REQUIREMENT: Begin at the top of the entries below and write out every line through the one containing "You are a GUI", excluding pictures.

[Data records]
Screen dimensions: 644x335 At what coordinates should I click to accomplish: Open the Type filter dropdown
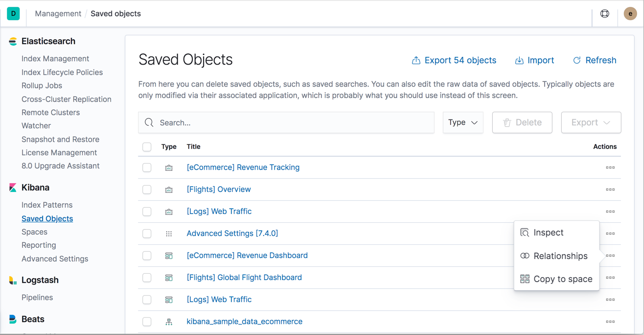pyautogui.click(x=462, y=122)
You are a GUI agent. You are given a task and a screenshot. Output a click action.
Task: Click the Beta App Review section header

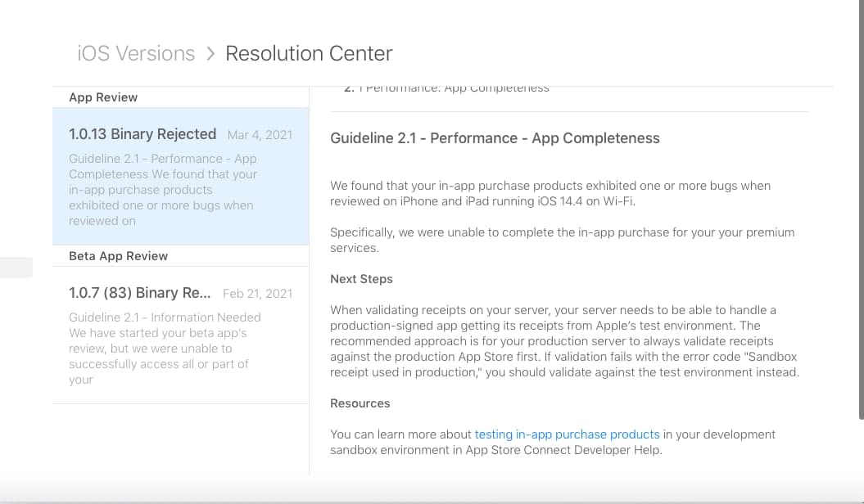click(x=118, y=255)
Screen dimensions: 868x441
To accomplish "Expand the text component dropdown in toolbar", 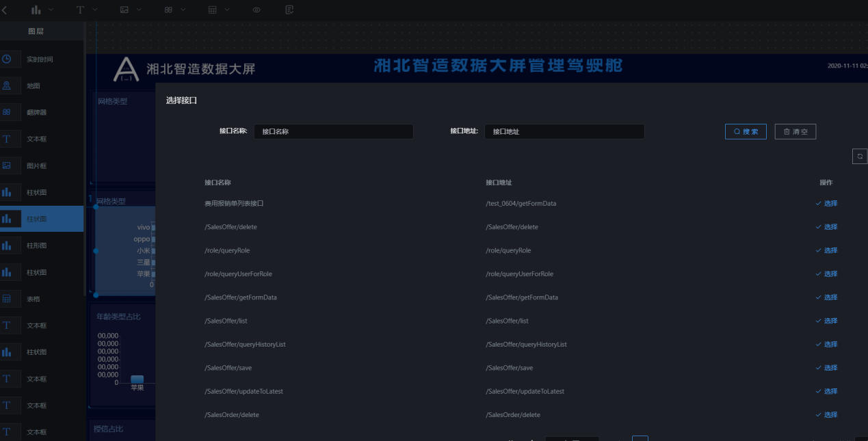I will coord(86,10).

WRITTEN RESPONSE:
Screen dimensions: 644x335 At what coordinates should I click to accomplish: Open the Type filter dropdown
pyautogui.click(x=462, y=122)
You are a GUI agent. You are given a task and a screenshot. Output a click action.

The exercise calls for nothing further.